>> begin DATA FOR THIS EXERCISE

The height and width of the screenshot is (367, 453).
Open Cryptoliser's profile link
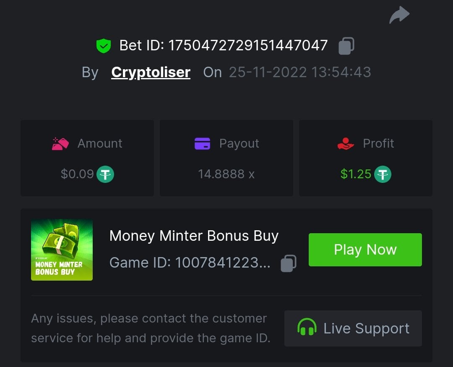(x=151, y=72)
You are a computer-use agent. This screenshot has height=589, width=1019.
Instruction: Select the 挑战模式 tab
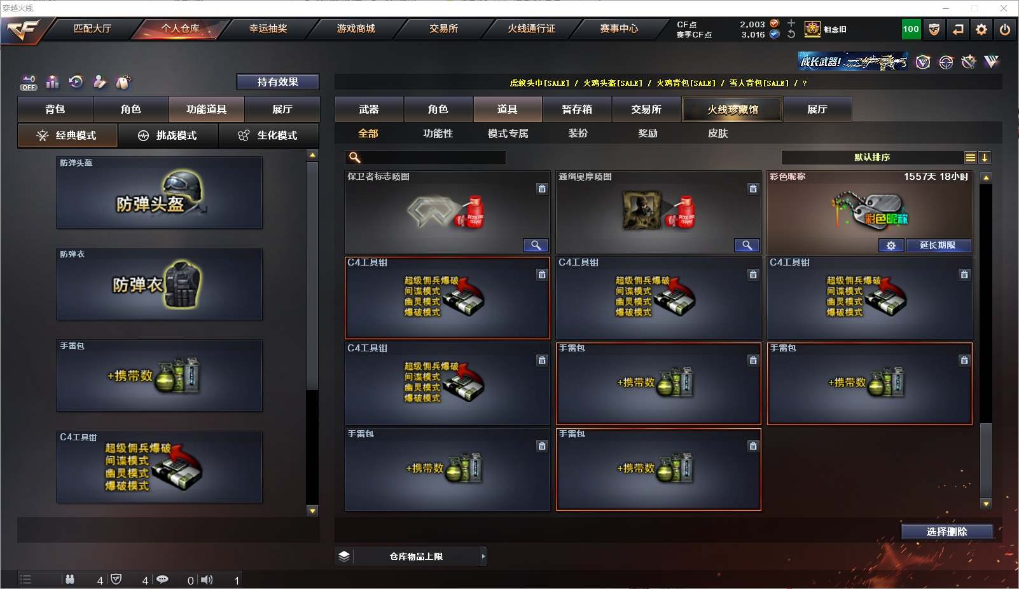coord(169,135)
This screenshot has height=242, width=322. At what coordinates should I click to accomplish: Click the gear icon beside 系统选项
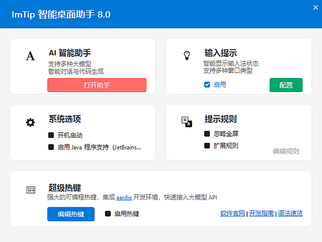[x=31, y=122]
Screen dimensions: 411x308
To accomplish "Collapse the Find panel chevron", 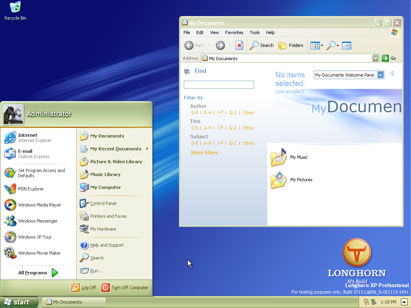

>> end DATA FOR THIS EXERCISE

SET TASK: Reproduce all of the data above verbatim, omitting the pictures.

EXERCISE ANSWER:
The height and width of the screenshot is (367, 453).
Open Cryptoliser's profile link
(x=151, y=72)
You are a computer-use agent. This screenshot has height=589, width=1019.
Instruction: Select the 挑战模式 tab
coord(169,135)
This screenshot has height=242, width=322. At what coordinates should I click to accomplish: Click the gear icon beside 系统选项
[x=31, y=122]
Screen dimensions: 411x308
To accomplish "Collapse the Find panel chevron", 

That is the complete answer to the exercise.